We're trying to train a fish to fly here. It's futile! The thief has no business in a battle queue!

The best solution is to keep the thief doing things external to battles, like pickpocketing NPCs and unlocking doors. And if you MUST put the thief in battle, they should have their own parallel asymmetric plain of activity, similar to analyzer roles in Persona 3/4/5. Lining a squirrely little thief alongside R'othgar the Berserker and expecting them to have some sort of balanced routine is nonsense.

We're all fools, and should be pitied!

How to fix thief

author=Darken
I guess with the trademark Steal(tm) I'm still looking for something that feels slotted into the rotation (as in something I actually use 50% of the time that doesn't have you go into submenus) but has something to it that occasionally makes me opt for attacking instead based on the situation. It doesn't need to actually be a steal command, but just something suited for the thief that also doesn't make them a ninja wizard. Just thinking out loud though.


You could make it so the Mug command from FF (hit and steal at the same time) is the default Attack. Every normal attack has a chance to steal, but is weaker. Maybe it steals on a Critical Hit instead of doing extra damage, like a normal Crit would, and getting equipment to buff Crit improves chances to steal.

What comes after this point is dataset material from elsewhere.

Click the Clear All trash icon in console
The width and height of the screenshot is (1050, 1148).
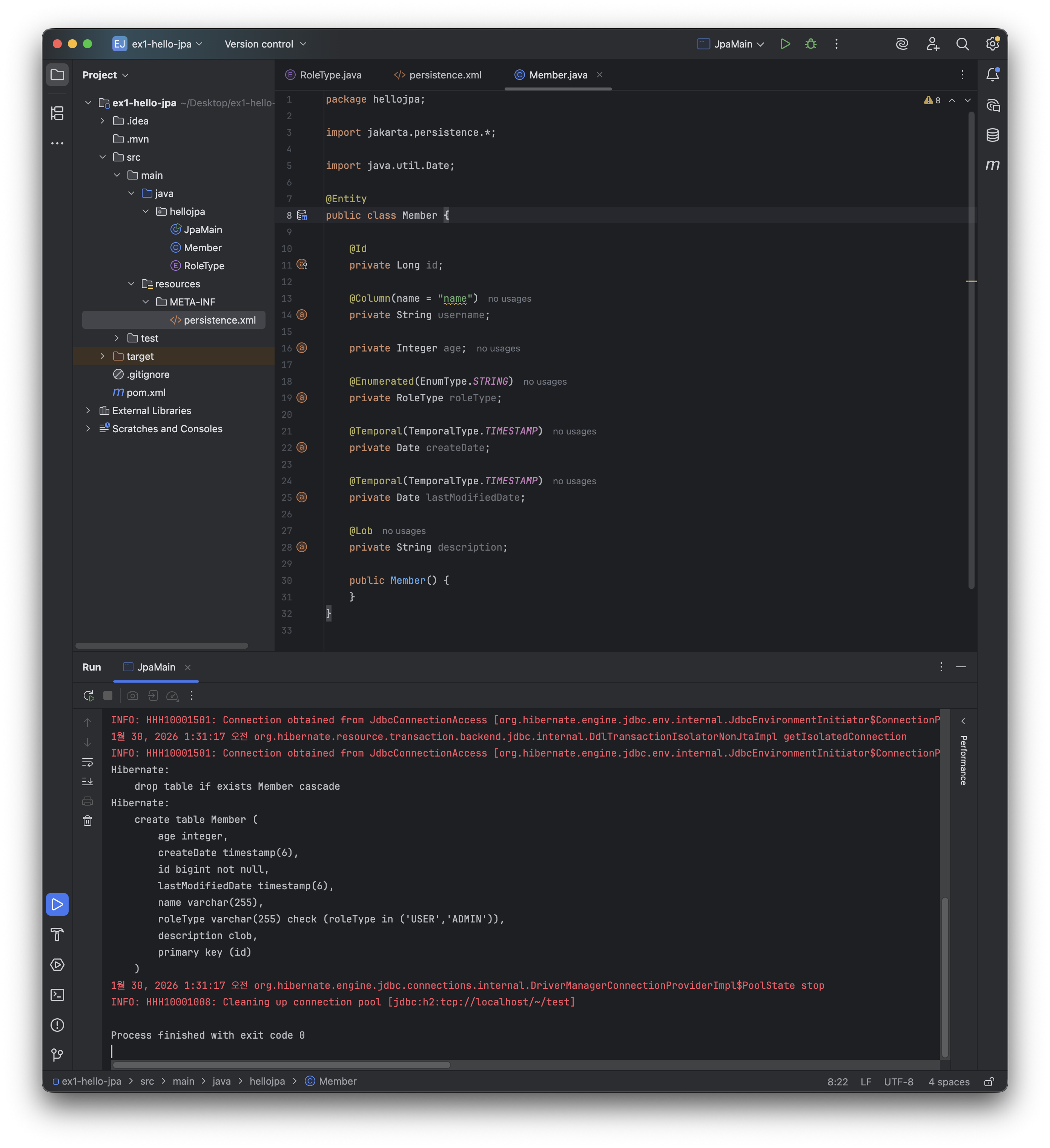click(x=88, y=821)
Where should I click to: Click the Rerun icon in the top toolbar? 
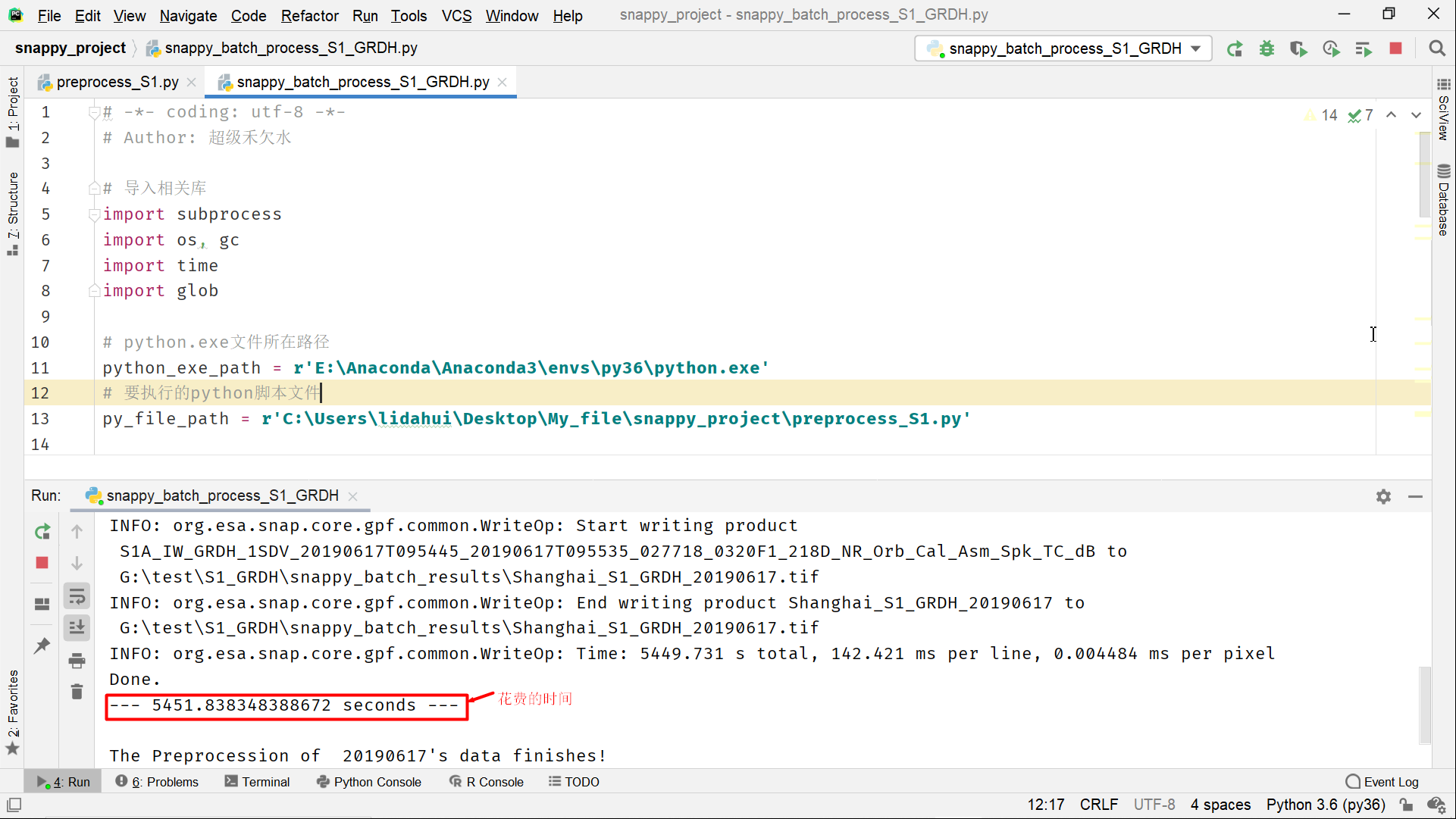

As for what you steal, it could be a rethemed debuff. In Vagrant Story, if you attacked body parts you could also handicap a stat. Handicap the body and reduce Physical Def. Handicap the head and reduce Magic Attack. Maybe for the thief, they can steal a piece of armor associated with the stats of the enemy, reducing the stat. Steal their Talisman, reduce their Mag. Steal their Boots, reduce their Speed. The flavor of stealing to make a debuff might be cool.

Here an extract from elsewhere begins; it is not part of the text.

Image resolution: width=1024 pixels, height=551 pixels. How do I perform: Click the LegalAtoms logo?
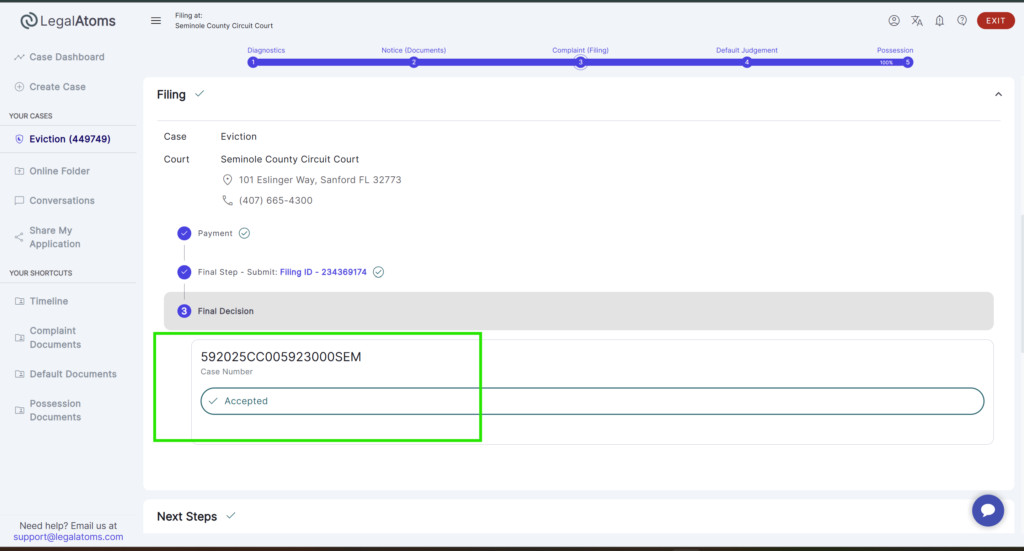point(67,21)
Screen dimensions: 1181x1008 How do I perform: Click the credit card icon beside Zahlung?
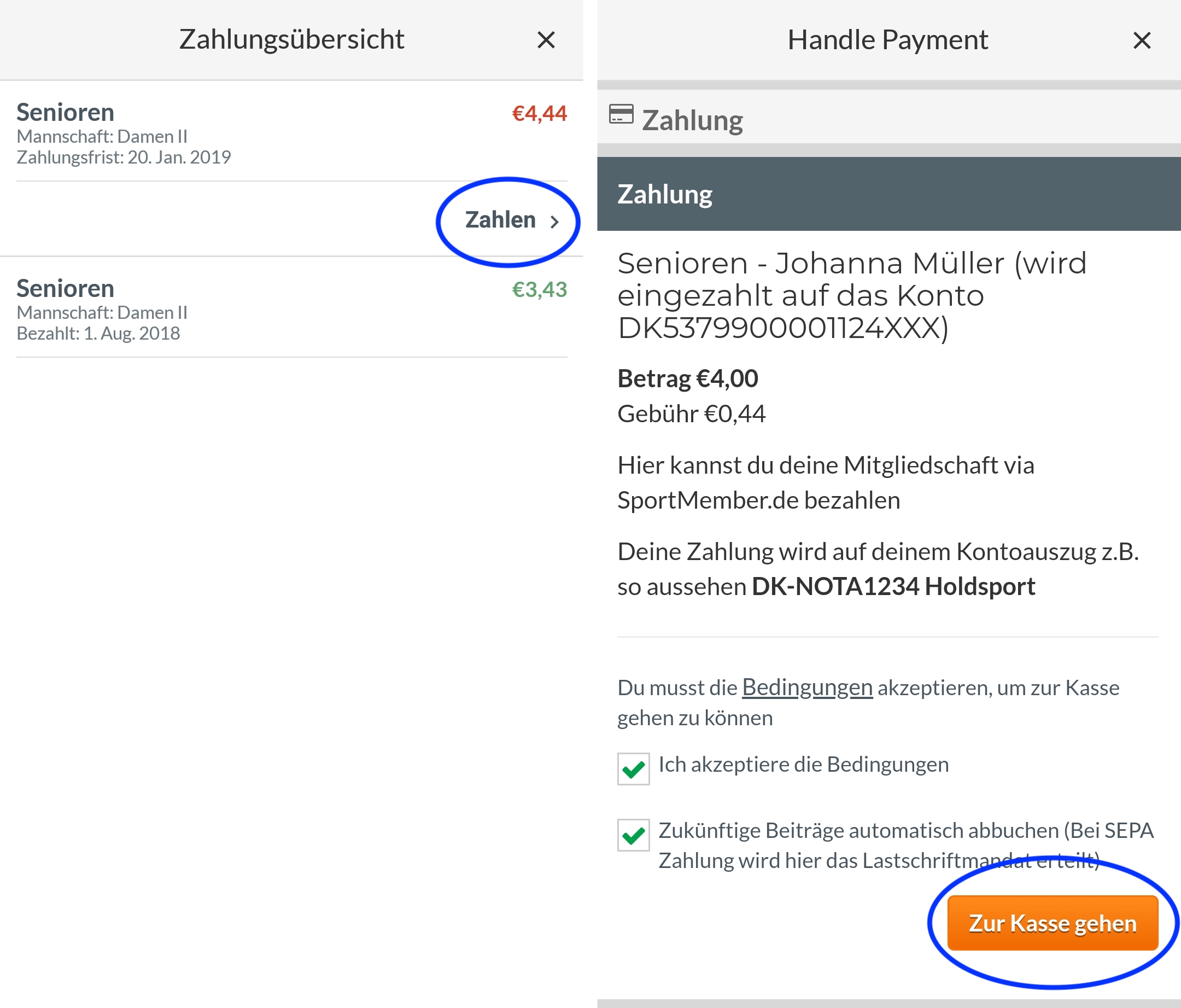pos(621,114)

They tried really hard to make it the whole point in FF9 where some of the best equipment can be stolen by the main character.

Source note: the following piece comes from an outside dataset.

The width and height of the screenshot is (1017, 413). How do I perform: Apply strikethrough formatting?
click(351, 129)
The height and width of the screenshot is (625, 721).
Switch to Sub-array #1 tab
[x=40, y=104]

Also just wanted to add my two cents on this design: FF9 took a weird step in Steal because Zidane is arguably one of the best characters for DPS. He has great strength, and he's super fast. I think most bosses are designed around this idea where Zidane is supposed to be "inactive" (not doing damage) for 2/3rds of the fight because he's trying to steal, and then once he has all the goods, he jumps in and turns the tide. It doesn't work, especially with the balance of the game being overall too easy, but there's a nugget of a good idea in there.

How to fix thief

I think a big part of Steal sucking is because of the relationship between battle systems and items systems in general.

Using items in most JRPGs is like a literal pocket that reaches outside the confines of the battle itself and borrows aid. The thief is a person who takes the item from in a battle an puts it outside, but for what? So you can bring it back in again. It's always going to be adding an extra step to a system of item/equipment juggling you might not love to begin with.

My fave "steal" variant ever is a really niche thing in Romancing SaGa 3 where if you counter an armed enemy, you have a chance to steal their weapon—handicapping them—immediately equip it for future use in the battle, and counter-attack with that weapon as soon as you trigger the steal. This bypasses the entire inventory loop where stolen items usually go, and that feels good.